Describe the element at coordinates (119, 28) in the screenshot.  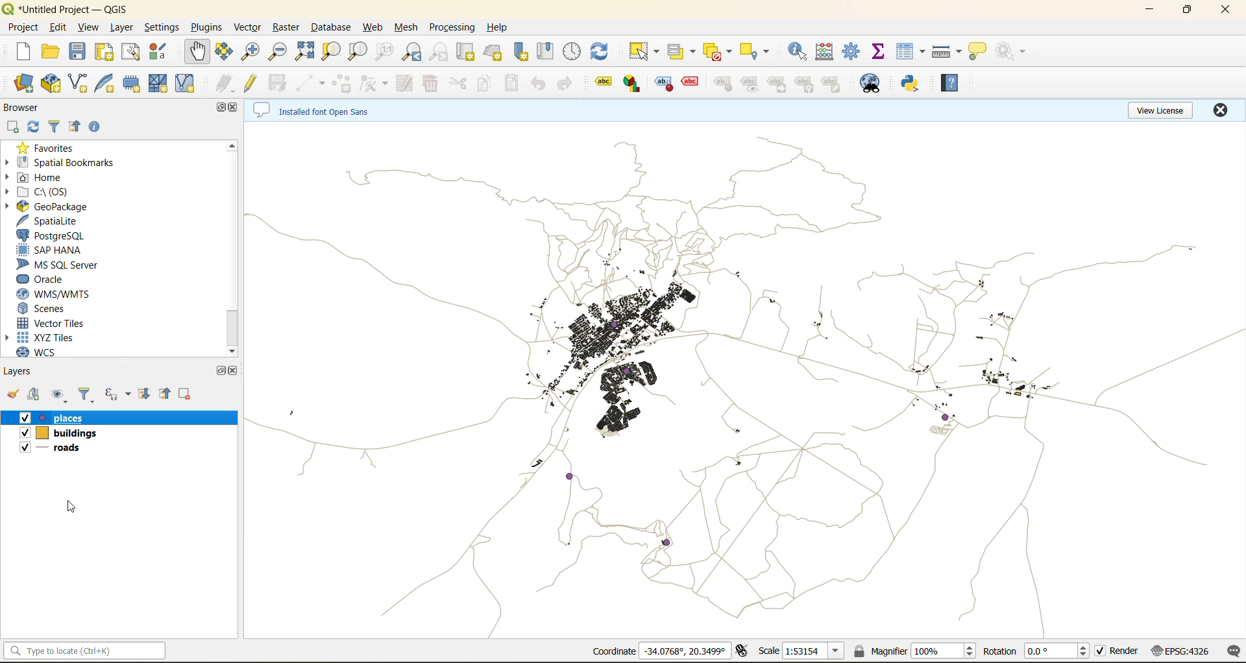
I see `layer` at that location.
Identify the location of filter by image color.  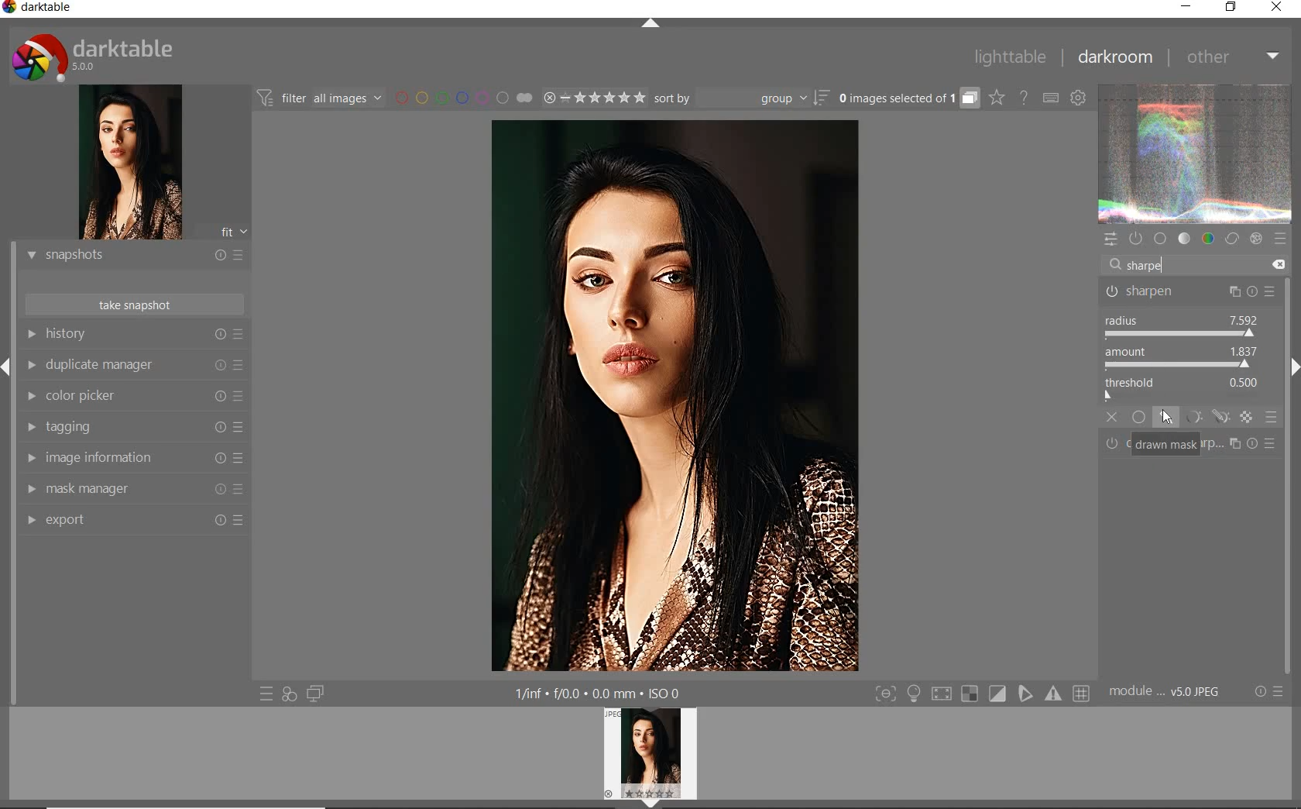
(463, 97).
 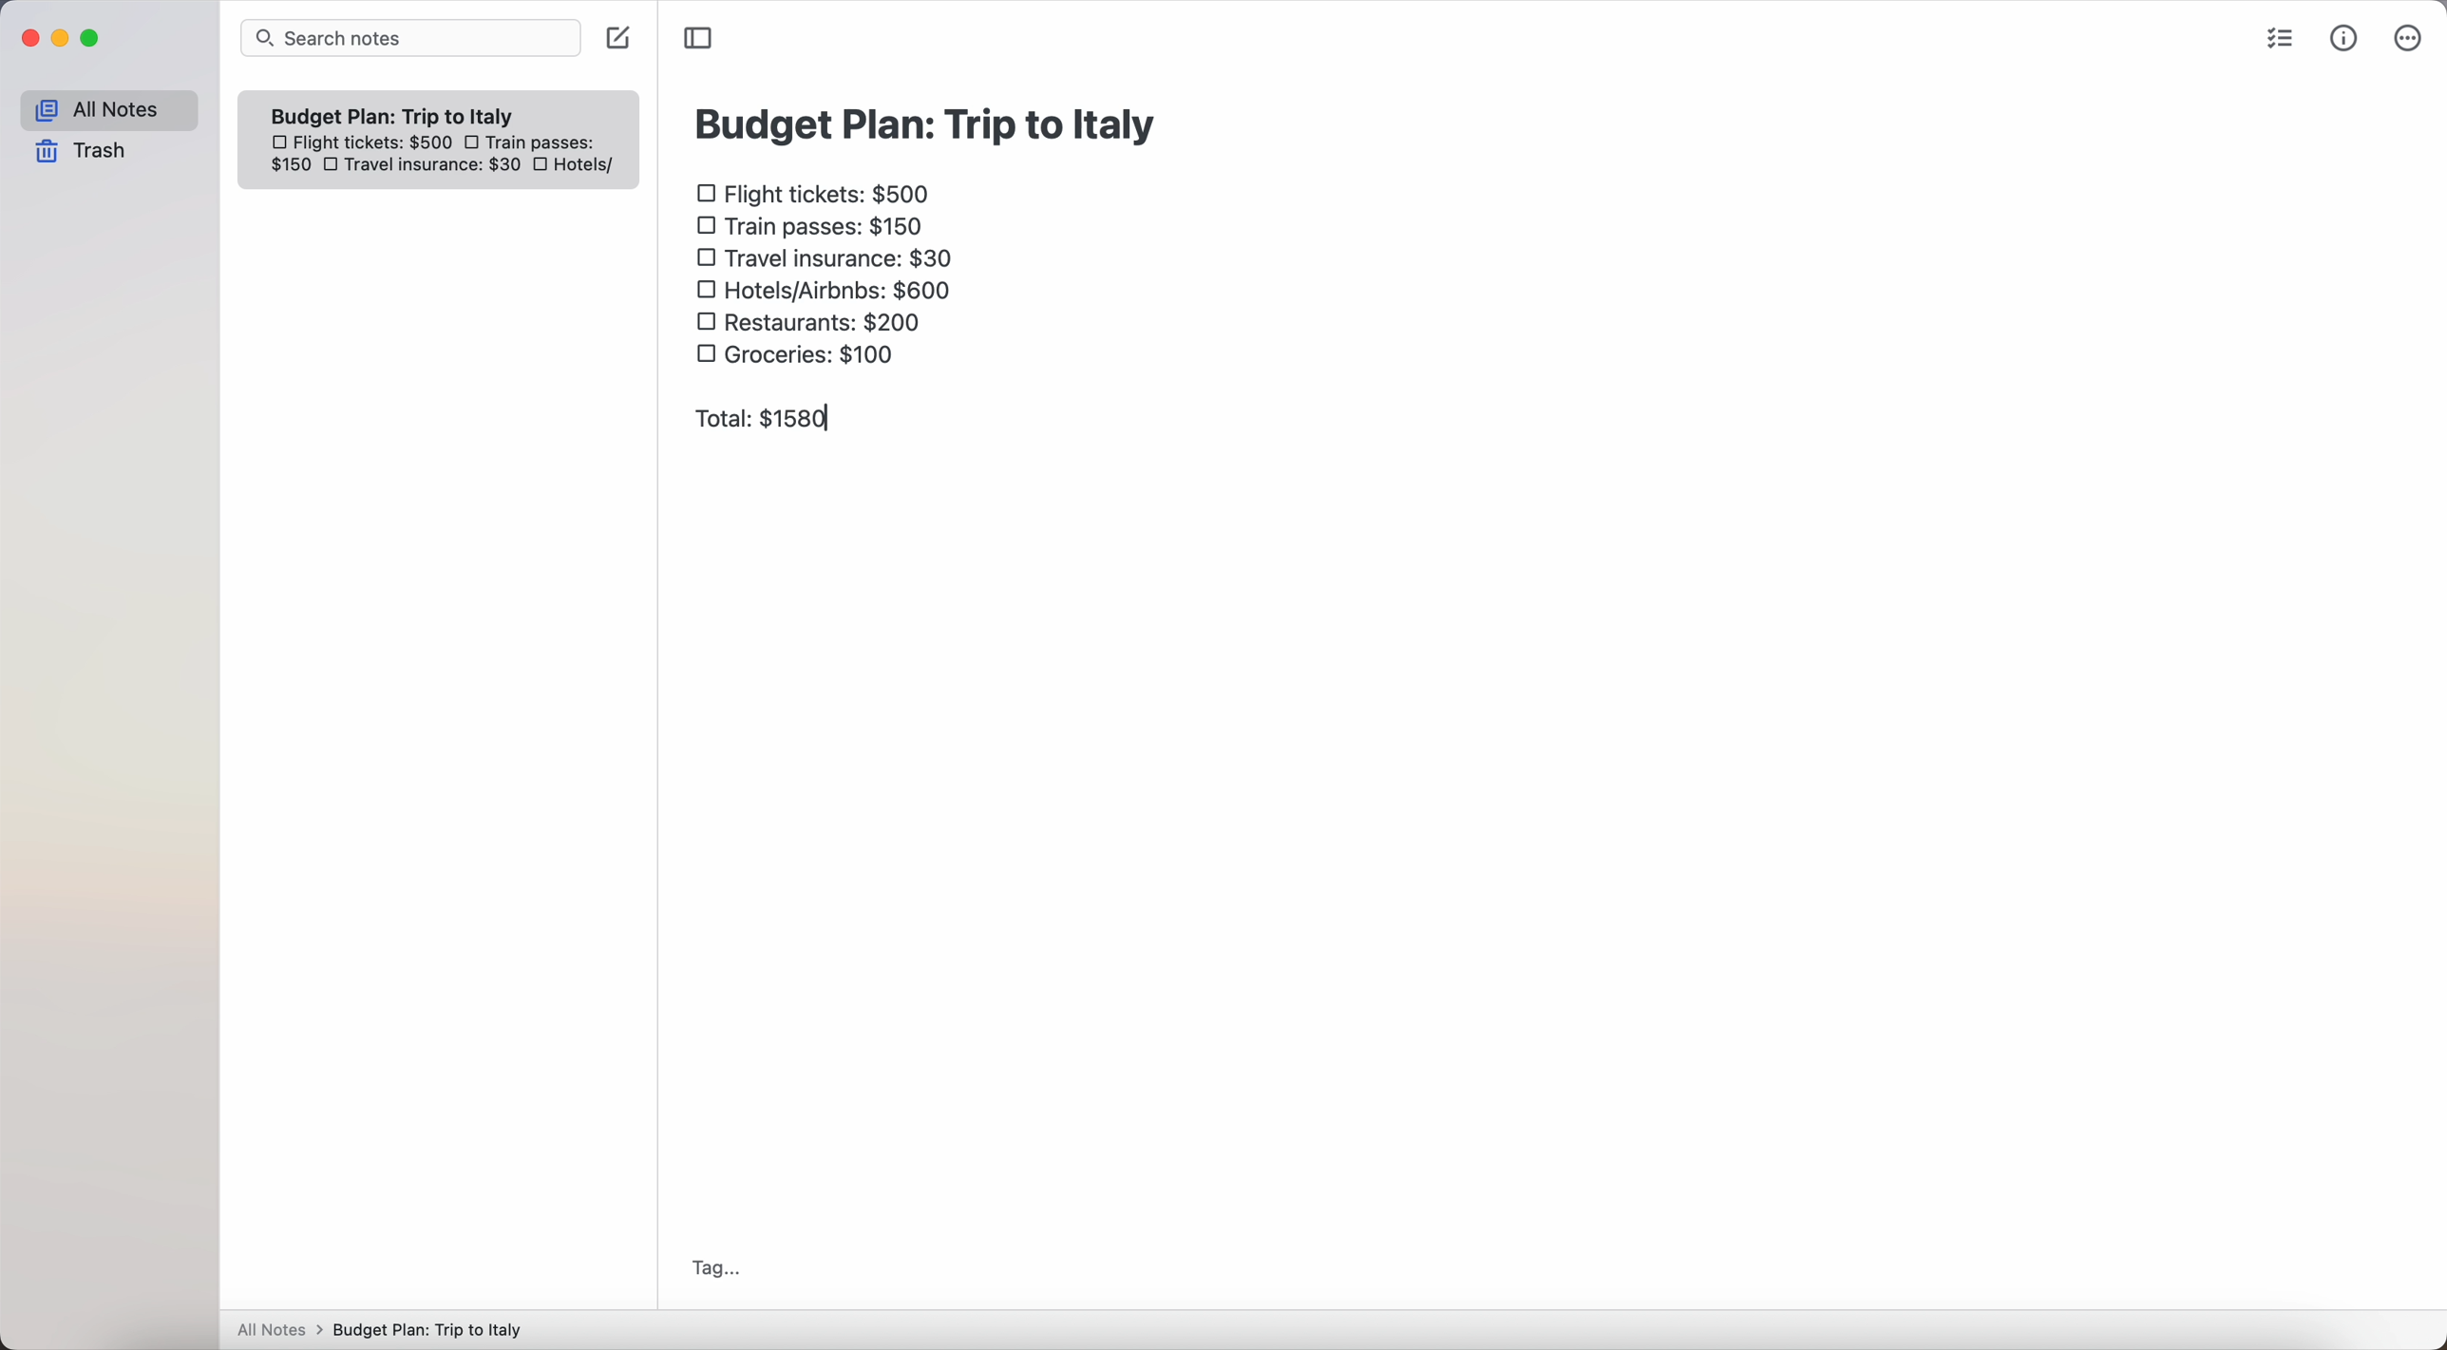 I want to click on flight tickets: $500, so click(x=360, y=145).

_Requisiti del problema:_
Riscrivete le righe riportate sopra sostituendo "screenshot" con "screen capture" e lasciando invariato tutto il resto. Omettete le immagini dalla risposta.

_Risposta scritta:_
Describe the element at coordinates (119, 28) in the screen capture.  
I see `layer` at that location.
Identify the location of filter by image color.  
(463, 97).
  I want to click on flight tickets: $500, so click(x=360, y=145).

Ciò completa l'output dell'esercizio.